At the slip, especially on a calm day, it is usually easy to tell one from the other. Water vapor tends to float away. Diesel tends to linger. Diesel may slick the water. Water does not. Water vapor usually has no real smell. If it has any smell, it is a sweetness, which is bad, as it is antifreeze. Diesel has a distinct miserable taste, smell, and even eye feel if there is enough.

Underway, it is harder to tell unburned diesel from water vapor as one is moving away from it, spreading it out. But, if one does see it linger, it is unburned diesel.

Blackness in smoke is partially burned diesel. It is the result of the engine not getting enough oxygen to fully burn the fuel. In a diesel this can be normal while accelerating as the fuel is supplied first, then the RPMs go up, getting in more air. So, there isn't enough air until the RPMs catch the fuel.

If there is a turbo (and I think you may have twin turbos!) , and it isnt working, at the point of the fuel curve where it should be pushing in more air, if it doesn't, smoke with grey up and turn black.
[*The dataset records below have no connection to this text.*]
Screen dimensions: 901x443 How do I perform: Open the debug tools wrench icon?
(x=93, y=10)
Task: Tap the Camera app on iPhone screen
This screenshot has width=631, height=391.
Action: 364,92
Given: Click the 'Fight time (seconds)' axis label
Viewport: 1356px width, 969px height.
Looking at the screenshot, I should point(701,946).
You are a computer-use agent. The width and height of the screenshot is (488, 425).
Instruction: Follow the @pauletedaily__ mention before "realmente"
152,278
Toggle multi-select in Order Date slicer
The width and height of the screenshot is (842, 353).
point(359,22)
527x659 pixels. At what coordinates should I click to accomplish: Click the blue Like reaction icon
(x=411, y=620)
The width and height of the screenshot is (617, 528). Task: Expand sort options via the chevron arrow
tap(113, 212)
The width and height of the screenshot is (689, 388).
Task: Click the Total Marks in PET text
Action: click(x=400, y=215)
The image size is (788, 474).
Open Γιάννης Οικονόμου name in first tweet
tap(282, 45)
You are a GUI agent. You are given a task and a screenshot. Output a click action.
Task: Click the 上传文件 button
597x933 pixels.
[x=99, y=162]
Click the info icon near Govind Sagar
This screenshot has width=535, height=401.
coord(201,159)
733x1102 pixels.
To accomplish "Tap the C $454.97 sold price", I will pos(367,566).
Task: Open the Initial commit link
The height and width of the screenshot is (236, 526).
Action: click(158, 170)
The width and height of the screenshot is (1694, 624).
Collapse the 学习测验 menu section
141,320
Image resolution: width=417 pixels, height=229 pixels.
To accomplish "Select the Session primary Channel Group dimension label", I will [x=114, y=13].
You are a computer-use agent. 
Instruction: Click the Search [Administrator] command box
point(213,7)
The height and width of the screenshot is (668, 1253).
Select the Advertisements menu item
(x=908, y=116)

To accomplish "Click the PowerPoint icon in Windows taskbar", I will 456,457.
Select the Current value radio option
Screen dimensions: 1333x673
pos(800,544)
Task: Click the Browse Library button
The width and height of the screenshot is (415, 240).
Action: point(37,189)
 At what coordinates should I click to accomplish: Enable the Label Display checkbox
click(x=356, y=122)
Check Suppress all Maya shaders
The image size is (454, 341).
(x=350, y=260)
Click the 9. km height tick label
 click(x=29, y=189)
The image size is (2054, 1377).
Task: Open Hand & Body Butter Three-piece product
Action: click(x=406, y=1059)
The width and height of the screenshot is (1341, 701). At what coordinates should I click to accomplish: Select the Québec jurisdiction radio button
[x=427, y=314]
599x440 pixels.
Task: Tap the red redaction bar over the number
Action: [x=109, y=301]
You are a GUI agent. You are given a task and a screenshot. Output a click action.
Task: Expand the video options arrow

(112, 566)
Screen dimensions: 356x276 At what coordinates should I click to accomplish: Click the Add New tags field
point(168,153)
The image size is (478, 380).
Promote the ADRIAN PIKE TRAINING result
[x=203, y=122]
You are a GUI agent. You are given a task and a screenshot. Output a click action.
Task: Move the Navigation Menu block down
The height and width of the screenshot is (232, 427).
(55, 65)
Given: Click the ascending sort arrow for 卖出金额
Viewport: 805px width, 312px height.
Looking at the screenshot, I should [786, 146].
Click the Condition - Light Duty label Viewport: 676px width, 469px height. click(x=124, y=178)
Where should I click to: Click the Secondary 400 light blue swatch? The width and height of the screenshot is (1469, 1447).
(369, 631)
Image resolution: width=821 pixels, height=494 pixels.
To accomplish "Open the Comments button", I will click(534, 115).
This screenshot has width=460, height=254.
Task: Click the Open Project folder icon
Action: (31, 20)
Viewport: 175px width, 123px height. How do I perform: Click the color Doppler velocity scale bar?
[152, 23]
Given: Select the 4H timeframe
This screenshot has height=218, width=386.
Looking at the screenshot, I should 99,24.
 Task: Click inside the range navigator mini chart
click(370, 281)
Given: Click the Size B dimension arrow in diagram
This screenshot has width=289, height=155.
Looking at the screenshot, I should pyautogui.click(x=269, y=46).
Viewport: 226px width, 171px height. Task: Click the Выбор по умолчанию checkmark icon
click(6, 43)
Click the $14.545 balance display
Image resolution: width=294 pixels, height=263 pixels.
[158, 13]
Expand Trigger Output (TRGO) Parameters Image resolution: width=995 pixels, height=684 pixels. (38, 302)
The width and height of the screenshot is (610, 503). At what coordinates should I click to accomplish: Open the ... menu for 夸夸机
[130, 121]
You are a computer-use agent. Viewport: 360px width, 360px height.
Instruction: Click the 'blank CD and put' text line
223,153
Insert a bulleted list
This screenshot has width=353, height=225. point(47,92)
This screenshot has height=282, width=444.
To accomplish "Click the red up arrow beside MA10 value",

It is also caused by overloading as it prevents the engines from developing the RPMs to match the fuel curve, so not enough air gets in.

Overloading can be caused by a dirty bottom, fouled props, over propping, or an engine that just isn't generating as much compression as when it was new so can't handle the same load, or a turbo not boosting.

Blue smoke looks a lot like black smoke. It is a blue black. It is from motor oil in the exhaust. If it is sudden or a short ramp up to the problem in a turbo engine, it could be a turbo leaking. It could also be something worse. If it increased slowly over time, it could just be age....aging rings or valve seals. Depending on how bad, it could be like some grey hair -- nothing more than a sign of midlife. This usually isn't super load sensitive. Rings tend to improve as things warm up and seal better. Valve seals might, or might be more intermittent.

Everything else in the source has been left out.